[Stored records]

########################################

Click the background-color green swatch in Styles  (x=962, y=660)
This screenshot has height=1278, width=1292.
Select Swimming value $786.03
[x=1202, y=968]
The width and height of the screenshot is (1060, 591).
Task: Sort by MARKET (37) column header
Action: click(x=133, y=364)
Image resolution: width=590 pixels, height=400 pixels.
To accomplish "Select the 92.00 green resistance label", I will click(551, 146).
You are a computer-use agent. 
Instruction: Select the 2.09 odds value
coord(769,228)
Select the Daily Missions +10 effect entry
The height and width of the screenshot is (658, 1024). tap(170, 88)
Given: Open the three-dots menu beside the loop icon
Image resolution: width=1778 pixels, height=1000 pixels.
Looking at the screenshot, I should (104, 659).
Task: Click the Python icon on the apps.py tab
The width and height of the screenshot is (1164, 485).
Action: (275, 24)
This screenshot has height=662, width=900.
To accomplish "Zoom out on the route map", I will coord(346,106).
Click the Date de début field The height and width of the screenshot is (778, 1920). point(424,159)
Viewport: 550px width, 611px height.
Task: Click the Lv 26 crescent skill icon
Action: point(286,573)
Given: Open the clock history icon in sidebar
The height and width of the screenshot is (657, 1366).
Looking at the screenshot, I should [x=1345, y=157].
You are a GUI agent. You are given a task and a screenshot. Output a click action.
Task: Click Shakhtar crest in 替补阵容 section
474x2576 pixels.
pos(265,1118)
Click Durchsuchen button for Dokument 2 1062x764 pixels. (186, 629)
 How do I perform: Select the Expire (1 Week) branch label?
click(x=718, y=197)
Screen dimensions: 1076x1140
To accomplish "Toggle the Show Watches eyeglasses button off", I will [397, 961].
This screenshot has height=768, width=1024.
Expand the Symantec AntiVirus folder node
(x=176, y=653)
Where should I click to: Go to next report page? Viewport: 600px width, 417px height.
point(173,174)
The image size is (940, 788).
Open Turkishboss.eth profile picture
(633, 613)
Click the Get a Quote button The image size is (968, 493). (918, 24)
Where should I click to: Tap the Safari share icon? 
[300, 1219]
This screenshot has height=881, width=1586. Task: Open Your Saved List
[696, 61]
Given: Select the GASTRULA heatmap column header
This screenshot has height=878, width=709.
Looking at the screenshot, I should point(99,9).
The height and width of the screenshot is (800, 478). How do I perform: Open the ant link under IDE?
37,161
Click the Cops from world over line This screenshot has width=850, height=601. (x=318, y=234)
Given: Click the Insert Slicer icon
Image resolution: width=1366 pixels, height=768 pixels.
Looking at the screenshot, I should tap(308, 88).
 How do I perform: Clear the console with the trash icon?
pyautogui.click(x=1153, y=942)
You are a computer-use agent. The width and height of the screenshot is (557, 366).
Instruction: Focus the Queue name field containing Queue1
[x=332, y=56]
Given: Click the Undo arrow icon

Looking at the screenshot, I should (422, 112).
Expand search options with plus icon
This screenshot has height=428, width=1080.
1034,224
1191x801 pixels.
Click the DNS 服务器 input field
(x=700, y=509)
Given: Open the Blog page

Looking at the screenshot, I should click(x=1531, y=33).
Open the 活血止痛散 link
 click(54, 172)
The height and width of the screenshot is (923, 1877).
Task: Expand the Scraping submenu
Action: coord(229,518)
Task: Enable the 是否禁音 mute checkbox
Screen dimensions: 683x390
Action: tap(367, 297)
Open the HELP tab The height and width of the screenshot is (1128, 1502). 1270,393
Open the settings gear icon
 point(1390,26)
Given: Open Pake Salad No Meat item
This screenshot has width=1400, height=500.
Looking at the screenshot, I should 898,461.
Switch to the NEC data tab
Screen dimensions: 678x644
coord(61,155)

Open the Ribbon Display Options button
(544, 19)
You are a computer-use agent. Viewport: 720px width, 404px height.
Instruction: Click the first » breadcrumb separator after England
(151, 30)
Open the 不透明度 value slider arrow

########################################

* [Problem to solve] The word to find is "computer". Copy every line of the records that holds it.

* [Response box]
You are a computer-use agent. 
You are a computer-use agent. The width and height of the screenshot is (557, 366).
You are a computer-use agent. Viewport: 720px width, 404px height.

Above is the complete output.